L'attacco è affidato ad Under My Wheels, pezzo abbastanza cattivo, con un riff molto rock'n'roll e tanto di fiati che a partire dall'assolo riempiono sempre riff e strofa. Be My Lover è un pezzo dalla parte di chitarra divenuta ormai un cliché in ambito rock. Bello il finale e il reprise rallentato. Il grande capolavoro di questo disco è senza alcun dubbio Halo Of Flies: l'intro ipnotico, che si sviluppa in temi dai ritmi differenti, e poi il chitarrone da brivido che sancisce l'inizio vero e proprio del brano, su cui il grande Alice canta in splendida forma. Da paura la parte in cui spadroneggia il bassista Dennis Dunaway, con un tappeto di archi che ben presto viene sostituito dalla batteria incalzante di Neal Smith, fino al finale folgorante. Desperado è un altro classico, dove Alice gracchia come un corvo, dedicata a Jim Morrison, morto proprio quello stesso anno. Anche qui gli archi sono arrangiati da Bob Ezrin.
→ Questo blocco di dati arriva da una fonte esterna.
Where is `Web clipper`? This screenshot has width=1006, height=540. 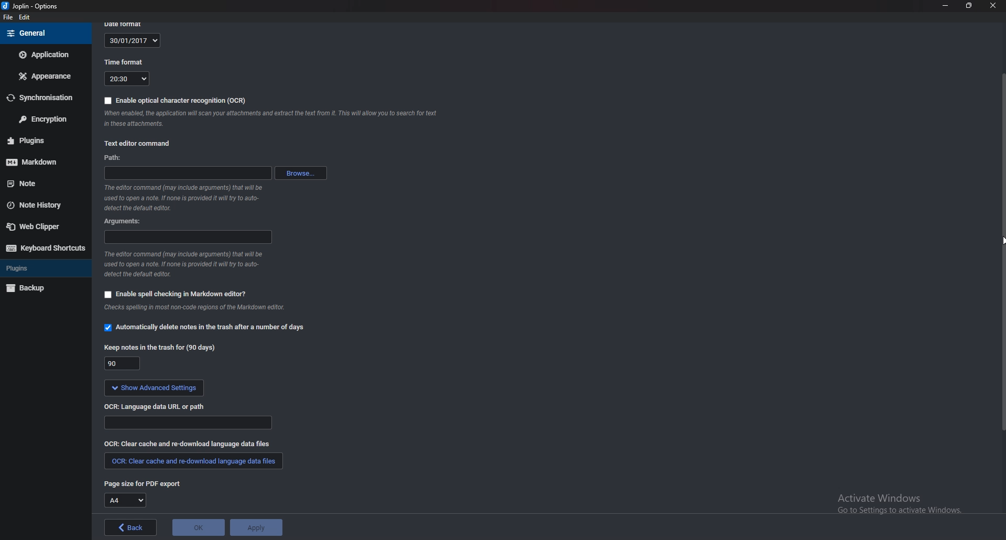
Web clipper is located at coordinates (40, 226).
You Drive Me Nervous è un altro brano in tipico stile Alice Cooper, sull'onda si Under My Wheels. Stupendo è il riff di Yeah Yeah Yeah, canzone molto allegra, in cui spicca l'armonica a dare un tocco molto americano al pezzo. Grandi polemiche ha destato ai tempi la canzone Dead Babies, ovviamente fraintesa dal pubblico americano che gridava allo scandalo, anche se in realtà è un brano contro l'abuso sui bambini. L'incedere è lento, l'atmosfera è cupa ma il messaggio comunque positivo e pienamente condivisibile. Infine un altro grandissimo capolavoro è Killer, la title-track, con i riff di chitarra ossessivamente oscuri, la voce di Alice Cooper che imperversa in ogni anfratto, e poi urli strazianti su ritmi cadenzati, una sorta di marcia funebre fatta di tastiere e batteria con Alice Cooper che recita una sorta di sermone, lasciandoci allo strambo e sgradevole suono finale.
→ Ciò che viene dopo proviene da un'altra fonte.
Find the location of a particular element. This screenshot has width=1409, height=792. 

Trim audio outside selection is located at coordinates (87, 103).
"Killer" è dunque un album molto evocativo, che mischia uno humour a tratti macabro con le paure dei teenager, un approccio rock che tende all'hard con gli appoggi orchestrali sparsi qua e là, le parti vocali più melodiche con il gracchiare poderoso ma mai sgradevole dell'artista. Un album già molto maturo, frutto di una buona amalgama musicale, figlio di una formazione affiatata e il cui leader sarebbe di lì a poco destinato a diventare leggenda.